Bike Touring Journals by Neil Anderson and Sharon Anderson Partners in Grime
Pasties
"This life is yours. Take the power to choose what you want to do and do it well. Take the power to love what you want in life and love it honestly. Take the power to walk in the forest and be a part of nature. Take the power to control your own life."
~ Susan Polis SchutzWe swept out of Wakefield through a whispering forest. In nearby Covington our calm route joined a busy highway - trucks, campers, and car traffic inundated us from all directions. But it wasn't the metal behemoths scraping past our churning legs that drew our attention. No, rather, it was the numerous roadside signs advertising Fresh Pasties.
"What the heck are 'pasties'?" Sharon wondered aloud after we had passed what seemed like our tenth sign in as many kilometres.
"Maybe that's how they spell 'pastries' in these parts?"
At the next roadside joint shouting Pasties in red six-foot-high vertical lettering, we pulled in to find out exactly what pasties were. They turned out to be a locality specialty: meat pies. Hot, scrumptious, filled with mystery meat and diced vittles. After inhaling three pies each we felt like a pair of leopards - those meat pies hit the spot.

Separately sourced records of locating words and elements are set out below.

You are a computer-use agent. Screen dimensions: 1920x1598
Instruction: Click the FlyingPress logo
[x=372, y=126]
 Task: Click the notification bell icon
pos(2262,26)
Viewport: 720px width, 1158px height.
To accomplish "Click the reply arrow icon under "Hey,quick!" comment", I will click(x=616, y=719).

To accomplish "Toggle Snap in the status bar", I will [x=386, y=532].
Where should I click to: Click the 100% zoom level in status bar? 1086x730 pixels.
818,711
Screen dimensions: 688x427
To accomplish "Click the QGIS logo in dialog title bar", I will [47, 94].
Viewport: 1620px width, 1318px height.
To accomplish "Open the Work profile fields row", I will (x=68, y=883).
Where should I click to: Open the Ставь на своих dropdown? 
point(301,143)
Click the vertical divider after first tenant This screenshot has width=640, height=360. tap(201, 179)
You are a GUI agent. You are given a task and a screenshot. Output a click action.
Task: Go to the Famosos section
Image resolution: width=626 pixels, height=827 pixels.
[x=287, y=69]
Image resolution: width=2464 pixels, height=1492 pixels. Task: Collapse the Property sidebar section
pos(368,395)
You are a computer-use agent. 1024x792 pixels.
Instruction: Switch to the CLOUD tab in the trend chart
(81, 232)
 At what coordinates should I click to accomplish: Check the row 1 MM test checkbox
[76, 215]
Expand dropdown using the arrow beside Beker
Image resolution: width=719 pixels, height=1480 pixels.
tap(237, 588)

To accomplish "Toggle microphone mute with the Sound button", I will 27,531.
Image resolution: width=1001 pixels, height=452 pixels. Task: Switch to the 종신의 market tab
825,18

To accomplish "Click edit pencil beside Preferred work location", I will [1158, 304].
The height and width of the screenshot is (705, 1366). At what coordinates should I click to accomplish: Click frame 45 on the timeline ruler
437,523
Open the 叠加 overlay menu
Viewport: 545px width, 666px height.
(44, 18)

A local informed us that pasties originated in Cornwall, England, and were a favoured food of workers there. Cornwall miners even hauled pasties into the underground tin mines for their lunches. "A good thing about pasties," he told us, "is that they travel well and can be eaten with dirty fingers." (I looked at my hands and immediately ordered two more.) When folks from Cornwall came to work in Michigan's Upper Peninsula's iron and copper mines, they brought pasties with them (they really do travel well!). The peninsula mines have long since closed, but the pasty tradition lives on.
The meat pies must have been high-octane fuel - they powered us down the road for over a hundred and fifty kilometres. When we arrived at the tiny Lake Michigamme rest area it was dusk. The water, blanketed in a thick mist, appeared ready for bed.
In the deserted picnic area we downed a couple more meat pies before bushwhacking along an overgrown lakeside trail, searching for a spot to spend the night. At a grove of juvenile curly maple we found an opening just large enough to wedge our two-person tent into.
"Ah," Sharon sighed as we settled in to admire the swirling fog. "This is the good life."
"I have to agree," I said, patting my stomach. "Do you think the meat pies in New Zealand are going to be as good?"